Keiner der beiden Punkte heißt, dass die Technologie unterdurchschnittlich liefert. Beide heißen operativ dasselbe: Ihr Business Case gehört auf den Median einer Gesamtpopulation gebaut und am unteren Dezil gestresst — nicht auf die Pilotkohorte gebaut und hoffnungsvoll fortgeschrieben.
Drei Entscheidungen vor Quartalsende
- Denominieren Sie das Modell in Aufgaben, nicht in Stunden. Nehmen Sie Ihren aktuellen KI-Business-Case und markieren Sie jede Zeile, in der eingesparte Stunden in Euro umgerechnet werden. Benennen Sie zu jeder die konkrete Aufgabe, die den Schreibtisch einer konkreten Person verlassen hat. Zeilen, die das bestehen, bleiben. Zeilen ohne benennbare Aufgabe werden von Kostenersparnis zu Qualitäts- oder Erlebnisnutzen umklassifiziert — real, förderungswürdig, aber nicht mehr tragend für den ROI.

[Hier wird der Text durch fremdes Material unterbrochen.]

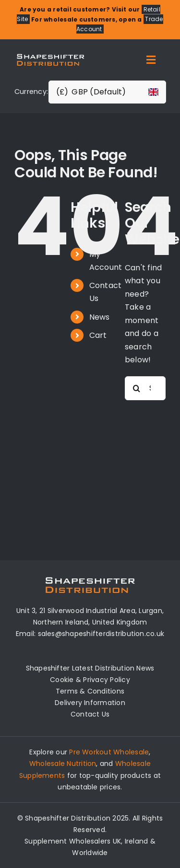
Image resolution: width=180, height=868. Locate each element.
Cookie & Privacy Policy (90, 680)
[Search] (137, 388)
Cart (98, 335)
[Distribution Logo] (50, 54)
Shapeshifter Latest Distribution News (90, 668)
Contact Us (90, 714)
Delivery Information (90, 703)
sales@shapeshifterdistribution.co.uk (101, 634)
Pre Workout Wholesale (109, 752)
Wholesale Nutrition (63, 764)
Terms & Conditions (90, 691)
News (99, 317)
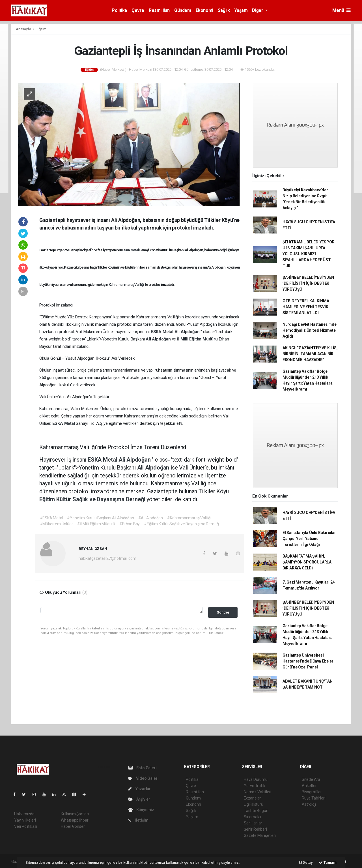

- Preisen Sie das untere Achtel explizit ein. Ergänzen Sie eine Zeile für die rund 13% der Nutzer mit netto null oder negativem Ergebnis. Multiplizieren Sie mit Vollkosten je Seat plus Enablement. Verändert diese Zeile Ihre Amortisationsdauer wesentlich, lautet die Antwort engerer Rollout — nicht bessere Prompt-Bibliothek.
- Instrumentieren Sie vor der Verlängerung einen Prozess durchgängig. Wählen Sie einen einzigen hochvolumigen, klar abgegrenzten Workflow. Messen Sie Durchlaufzeit und Anzahl der beteiligten Hände vorher und nachher — auf Prozessebene, nicht auf Individualebene. Eine saubere Messung auf Prozessebene ist mehr wert als ein Jahr selbstberichteter Stunden, und sie ist der einzige Beleg, der Slack von Kapazität trennt.
Die Frage, die sich vor der Verlängerung lohnt
Der Beitrag des Census Bureau ist nicht, dass die Zeitersparnis durch KI gering wäre. Zwei Stunden pro Woche für mehr als die Hälfte einer zu 55% adoptierenden Erwerbsbevölkerung sind ein realer, breiter Gewinn — und er konvergiert mit der unabhängigen staatlichen Schätzung.
Der Beitrag ist, dass die Zahl jetzt öffentlich, nicht-kommerziell und stabil genug ist, um damit zu planen — womit die letzte Ausrede für einen Business Case entfällt, der verstreute Minuten mit einem Vollkostensatz multipliziert und das Ergebnis Kapazität nennt.
Stellen Sie Ihrem Team vor der Vertragsverlängerung eine Frage und verlangen Sie einen Namen, keine Zahl: Welche Aufgabe braucht keine Person mehr? Wenn niemand antworten kann, haben Sie dieses Jahr keine Kapazität gekauft. Sie haben eine etwas leichtere Woche gekauft — und das sollten Sie wissen, bevor es das Controlling im Abweichungsbericht entdeckt.